Kingston SSDNow E50 240GB SSD Review
As the Enterprise solid state storage industry matures it should come as little surprise to see manufactures expanding their lineups at a breakneck pace. Instead of one size fits all solutions, several are offering highly specialized models which are targeted with laser precision at specific consumer groups and scenarios. The latest additions to many manufactures’ Enterprise line are SSDs aimed at heavy read scenarios where HET/e-MLC NAND’s durability is not needed and their higher price certainly is not wanted. In layman’s terms, this has led to a renewed push towards value in a segment that’s not normally known for it.
Instead of focusing solely on write resiliency this budding market niche is concerned with providing a value orientated SSD, tailor made for read-centric situations so administrators can retire their aging 10K and 15K RPM hard drives without breaking their annual budget in the process. Kingston may not be the first to recognize and cater to this growing group of consumers, but their SSDNow E50 240GB intends to make up for lost time.
As you can see, the E50 takes an entirely different approach to satisfying the needs of Enterprise consumers when compared against Intel’s DC 3500. Instead of using ONFi 20nm MLC NAND and an Intel branded controller like the DC S3500 series, the SSDNow E50 utilizes a SandForce second generation controller. However, unlike the E50’s mass market orientated HyperX siblings’ standard grade SF2281 controller the E50 houses LSI SandForce’s top of the line SF2581.
The SF2581 is very similar to the SF2281 but differs in three noticeable ways. It has the ability to make use of secondary capacitors for Flush In Flight which ensures any data in the process of being written is kept intact if there’s a sudden unexpected loss of power.
In this instance the E50 doesn’t rely upon the large capacitors seen in some Intel models but instead uses multiple tantalum super-capacitors. The implementation of multiple small super-caps is a more robust option since even if some fail there should still more than enough charge left in the remaining capacitors to ensure Flush In Flight can complete.
The downside to this design boils down to cost; redundancy is expensive. However, with an online price of $190 for the 240GB version, Kingston obviously had no problems in finding ways to fit such a superior setup into the E50’s budget.
LSI’s SF2581 also supports enhanced SMART diagnostic abilities which gives administrators the ability to log, debug and diagnose potential issues before they become catastrophic failures. This is extremely beneficial as it grants enhanced control over the SSD or SSD array on a day-to-day basis and can be used to head off data loss before it happens.
The last way the SF2581 differs from the SF2281 is arguably the most important. Since it is meant for the highly demanding server market, it undergoes more intensive factory testing than standard retail channel models. Because of this enhanced factory testing each SF2581 is rated for an impressive 10 million hour MTBF instead of the 2 million MTBF rating of the SF2281.

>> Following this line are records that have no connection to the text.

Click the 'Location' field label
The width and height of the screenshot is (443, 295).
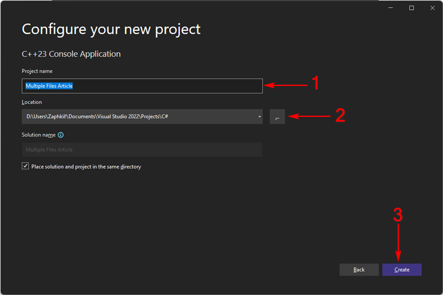(32, 102)
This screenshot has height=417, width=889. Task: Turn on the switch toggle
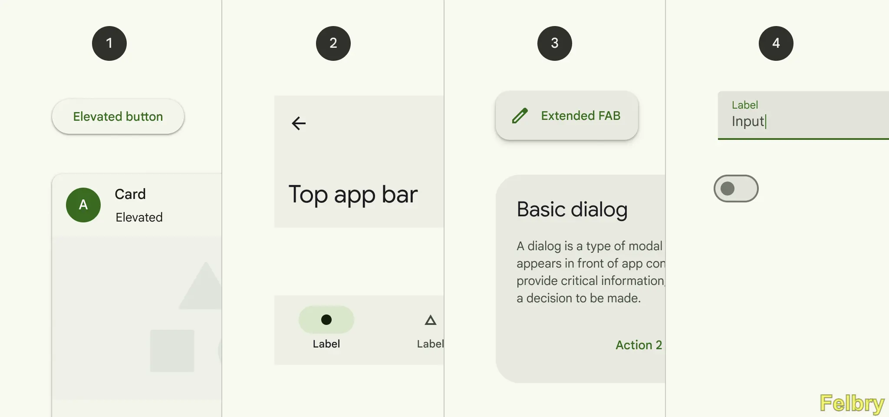[736, 189]
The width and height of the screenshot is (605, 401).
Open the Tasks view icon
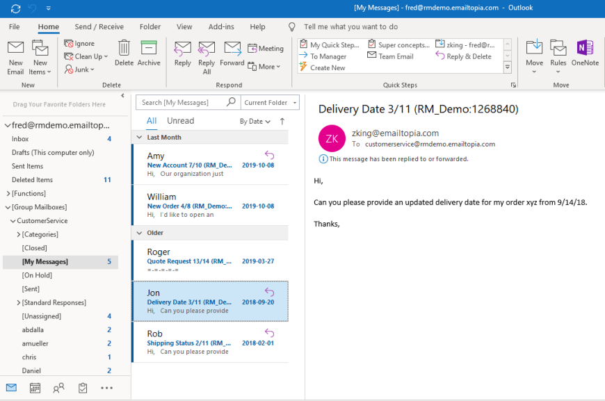click(83, 388)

While the SF2581 does share most of the other high level features of the SF2281, it only supports 128-bit AES instead of 256-bit like Intel’s third generation X25 controller. Neither of these is a priority in the server market but their omission could curtain the E50’s usefulness in some scenarios.

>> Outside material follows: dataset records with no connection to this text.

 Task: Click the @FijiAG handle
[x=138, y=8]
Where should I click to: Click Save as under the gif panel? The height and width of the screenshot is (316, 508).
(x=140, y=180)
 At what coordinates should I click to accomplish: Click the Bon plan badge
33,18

Besides using a different controller and capacitors than its competitors, Kingston has also helped distinguish their new E50 model by the type of NAND it uses. This new breed of enterprise drives usually use 20nm ONFi MLC NAND but Kingston’s decision to go with 16 of the more powerful – but still very reasonably priced – 19nm Toshiba Toggle Mode ICs could pay dividends. These modules are actually the same type as used in a Corsair Neutron GTX or Kingston SSDNow V300 but tend to be more highly binned than what you would find inside a typical consumer grade model. So while they do have a greatly reduced lifespan of 3,000 P/E cycles compared to Intel HET NAND, they have greater small file performance potential compared to either ONFi or standard HET NAND.
These three main features have allowed Kingston to create an Enterprise drive that is unlike most value oriented Enterprise SSDs. This unique approach is what Kingston is counting on to help differentiate the E50 from the rapidly expanding competition.